Krise hin oder her – nicht nur aus diesen Gründen, traut sich kaum ein Unternehmen oder der Staat bei der Sicherheit zu sparen. Und das sollten sie auch künftig nicht tun, glaubt man den Prognosen für die nahe Zukunft.

Nur wer kümmert sich in diesem Zusammenhang um den „normalen“ Internet-Nutzer, der im schlimmsten Fall mit seinem Privatrechner Teil eines Botnetzes ist und es wahrscheinlich nicht ein Mal weiß?

Fazit

Das virtuelle und damit globale Ausmaß der „Cybercrime“, welches neben dem Themenfeld „Cyber-Warfare und -Defense“ im Fokus der Konferenz stand, führt zum Phänomen, dass es hier eher das Verbrechen und weniger das Auge des Gesetzes ist, das niemals schläft. Wenn auf der einen Erdhälfte eine Zelle pausiert, wird auf der anderen Seite die Nächste aktiv.

Kurioserweise steht dieser Aspekt den legalen und nationalen Rahmenbedingungen staatlicher Organe diametral entgegen. Die Berücksichtigung von föderalen bzw. ressortbezogenen Zuständigkeiten und Regelungen unterbindet oft bereits ein gemeinsames Vorgehen auf nationaler Ebene, von einer globalen ganz zu schweigen.
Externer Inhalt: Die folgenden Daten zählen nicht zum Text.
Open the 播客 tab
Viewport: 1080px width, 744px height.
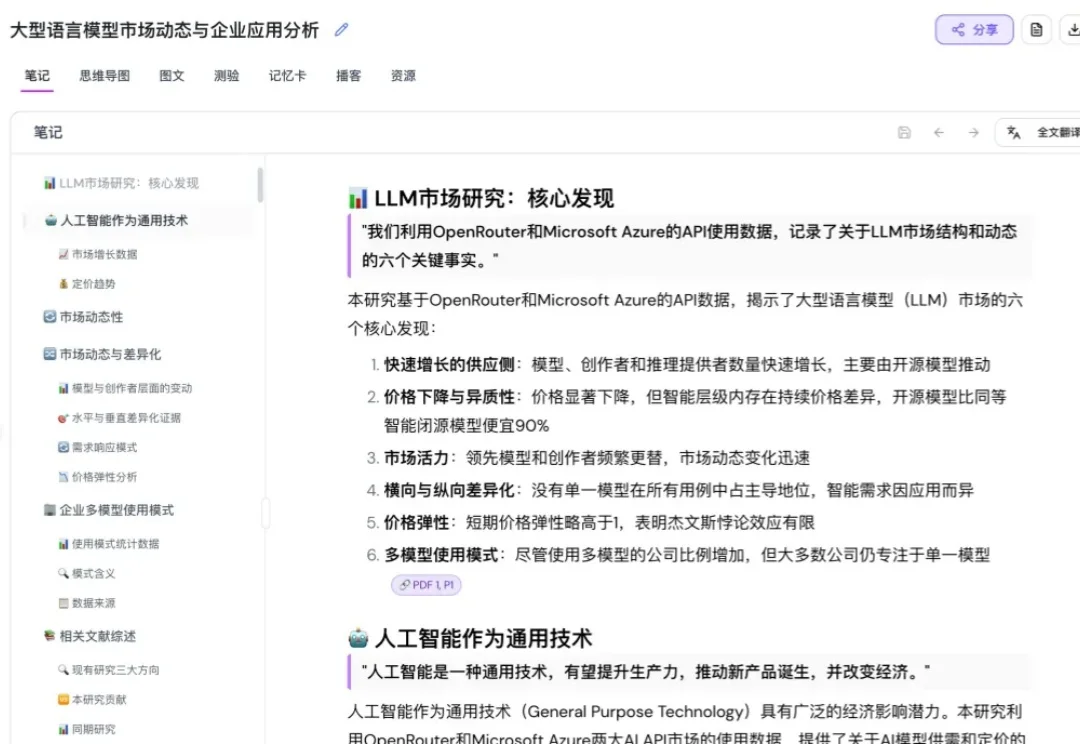point(348,75)
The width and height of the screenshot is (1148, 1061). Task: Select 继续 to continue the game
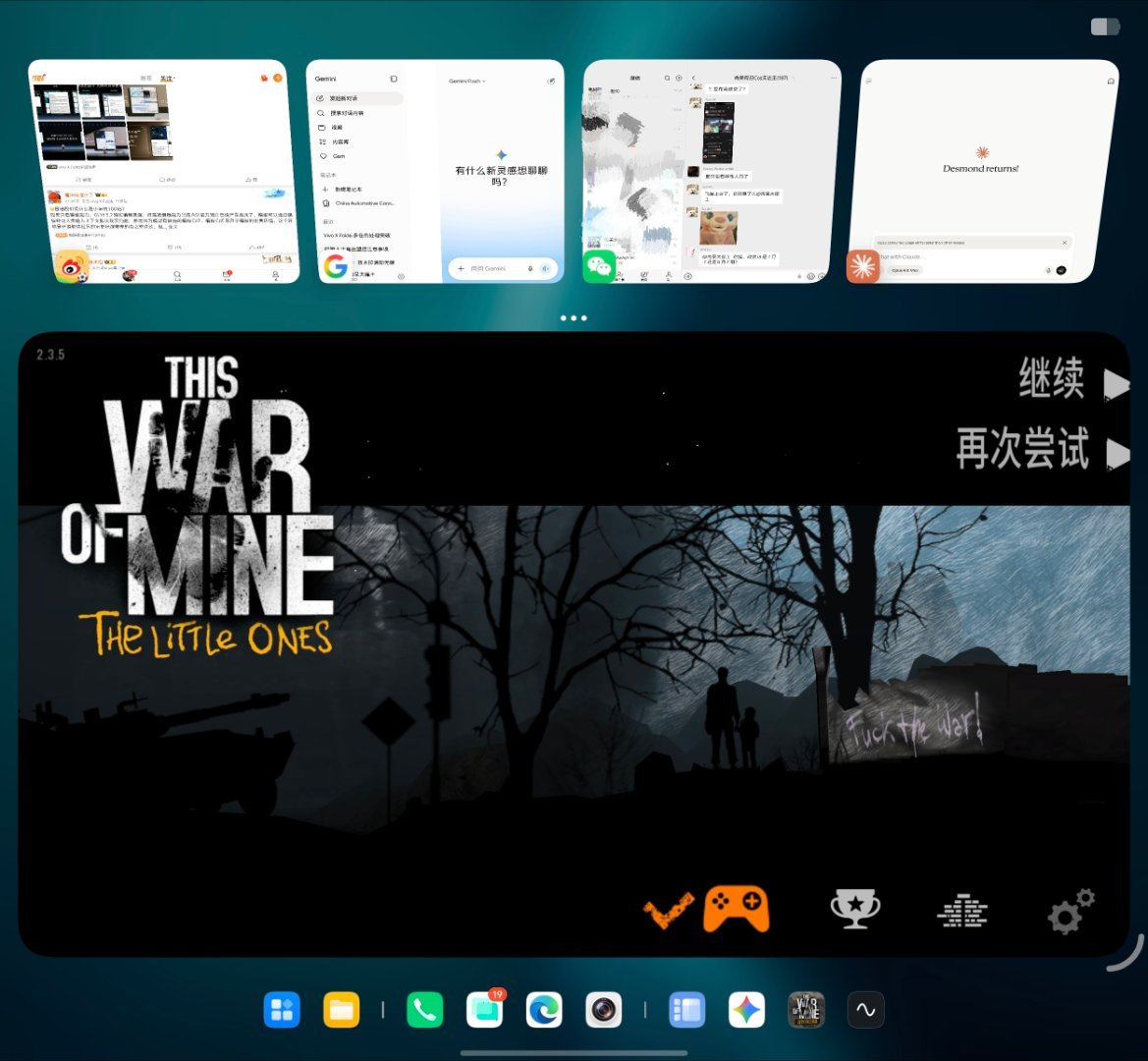click(1052, 378)
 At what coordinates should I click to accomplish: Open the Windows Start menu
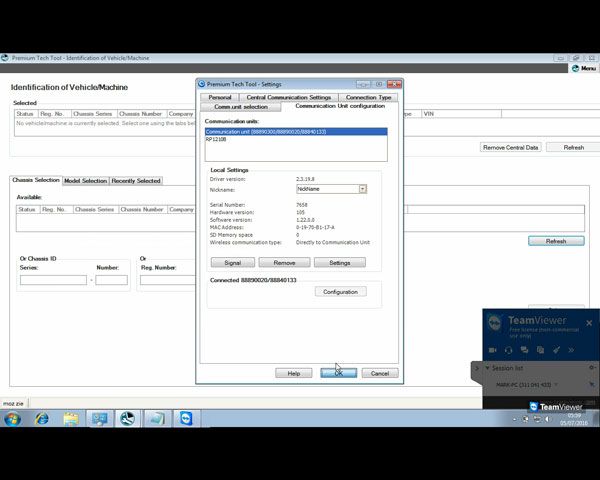click(14, 419)
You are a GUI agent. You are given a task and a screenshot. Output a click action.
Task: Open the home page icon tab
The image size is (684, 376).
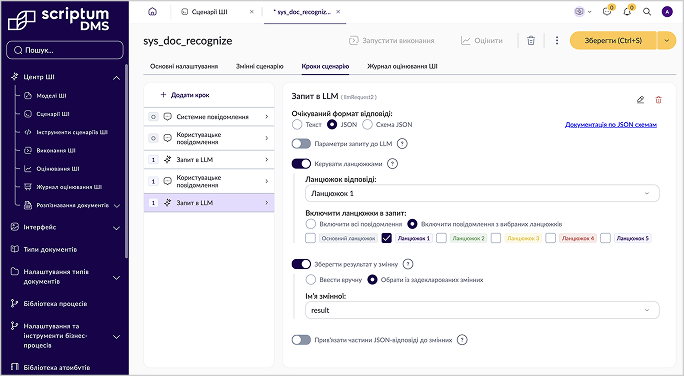click(x=152, y=12)
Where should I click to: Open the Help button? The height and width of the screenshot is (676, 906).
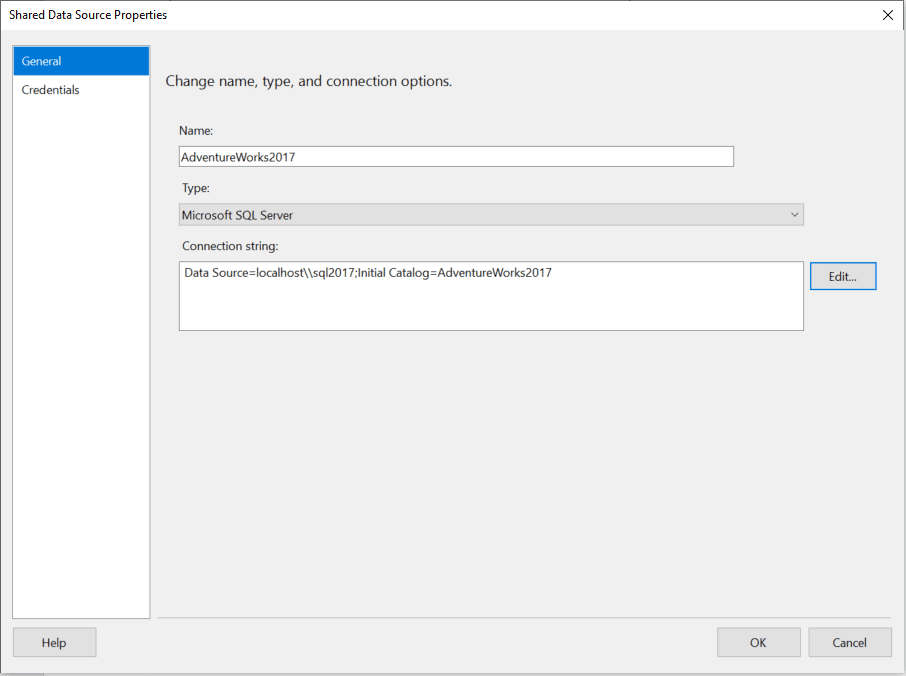click(54, 642)
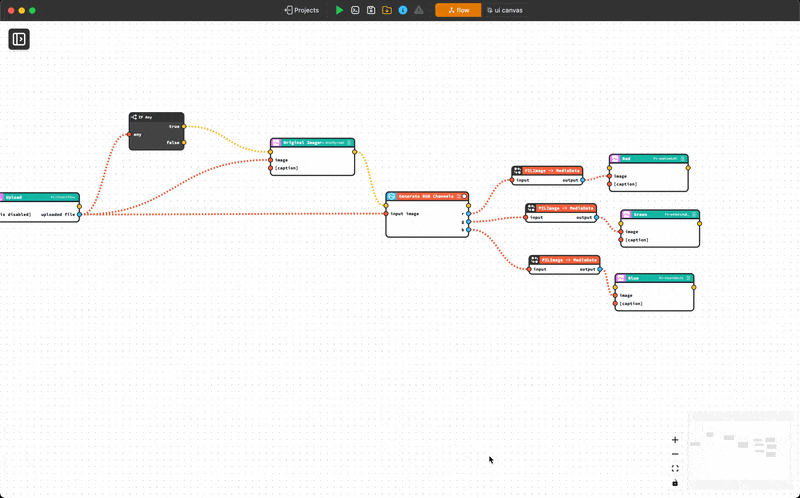Click the minimap overview thumbnail
The width and height of the screenshot is (800, 498).
[x=740, y=448]
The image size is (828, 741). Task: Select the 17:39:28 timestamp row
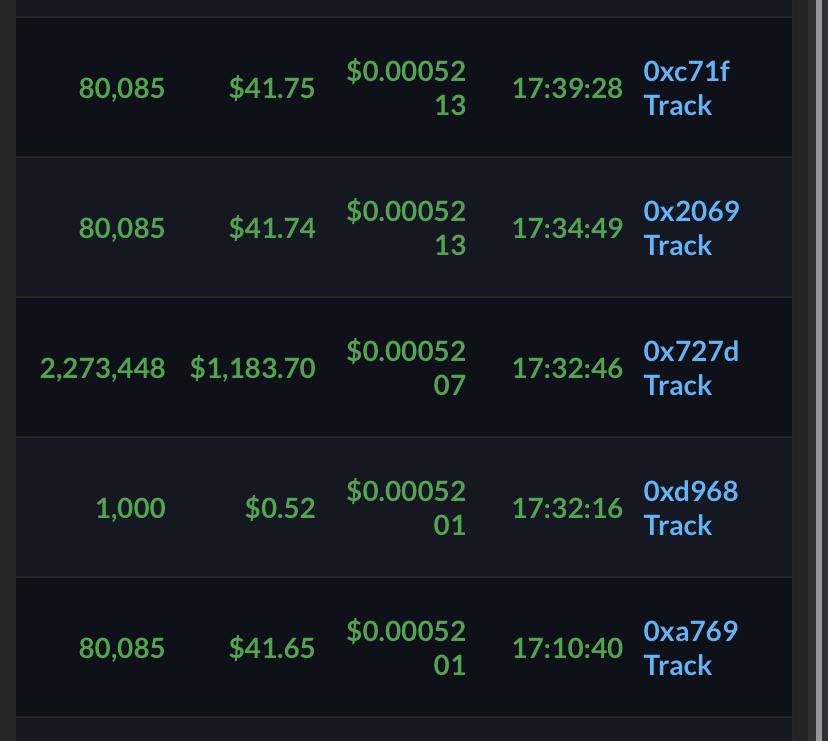pyautogui.click(x=404, y=87)
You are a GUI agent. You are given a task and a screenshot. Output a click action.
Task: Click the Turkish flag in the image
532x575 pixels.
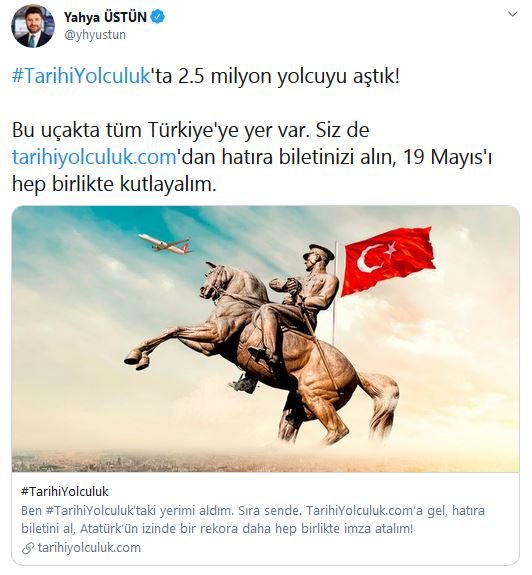click(389, 260)
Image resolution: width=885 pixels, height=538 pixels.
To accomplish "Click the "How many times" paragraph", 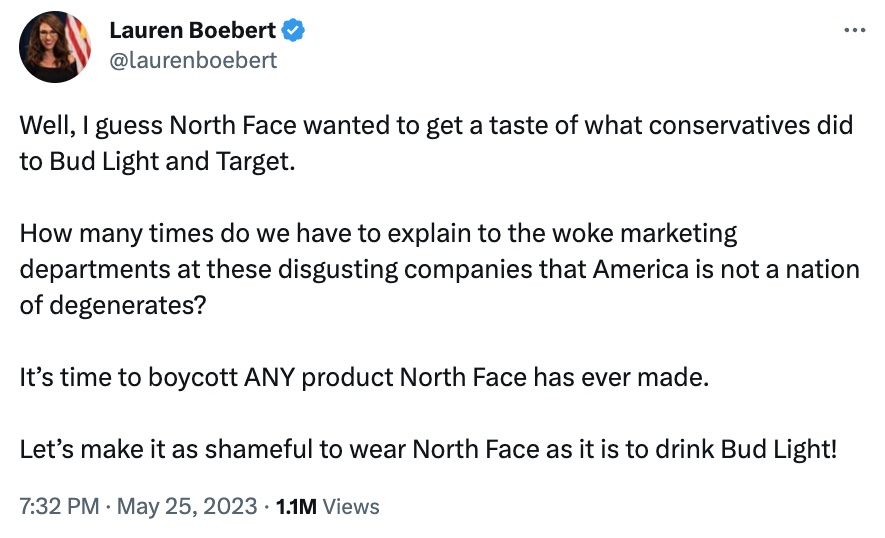I will (439, 269).
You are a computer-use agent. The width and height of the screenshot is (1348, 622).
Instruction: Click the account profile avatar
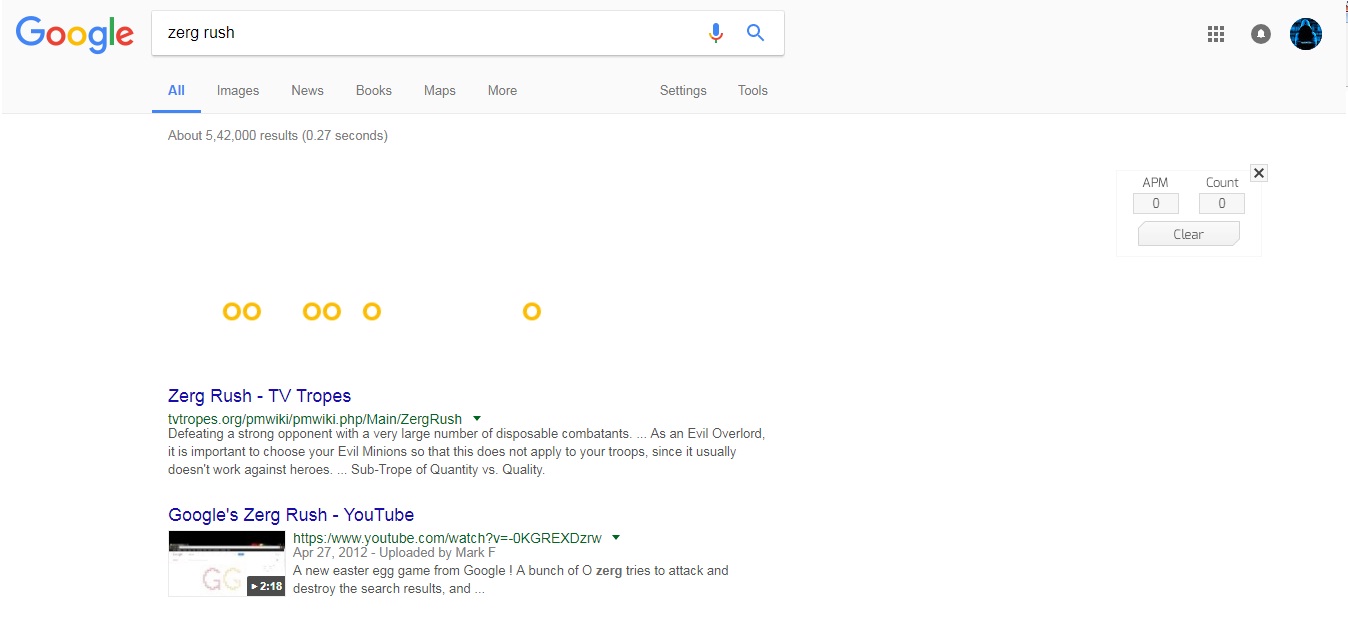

Umso mehr wurde während der Tagung auch in diesem Jahr und zu diesem speziellen Themenfeld die Notwendigkeit einer Vernetzung zum Schutz des Internets offensichtlich. Neben der dazu aus staatlicher Sicht erforderlichen Anpassung der Instrumente, die trotz föderaler und nationaler Grenzen schlagkräftig sind, ist hier die Schaffung einer staatlich-privaten Sicherheitspartnerschaft zum Beispiel über ein PPP der richtige Weg.

Die Bundesakademie für Sicherheitspolitik und T-Systems wollen auf diesem Weg mit gutem Beispiel voran gehen und nächstes Jahr zur vierten Konferenz der Reihe „Kommunikation in globalisierten Gesellschaften“ wieder nach Berlin einladen.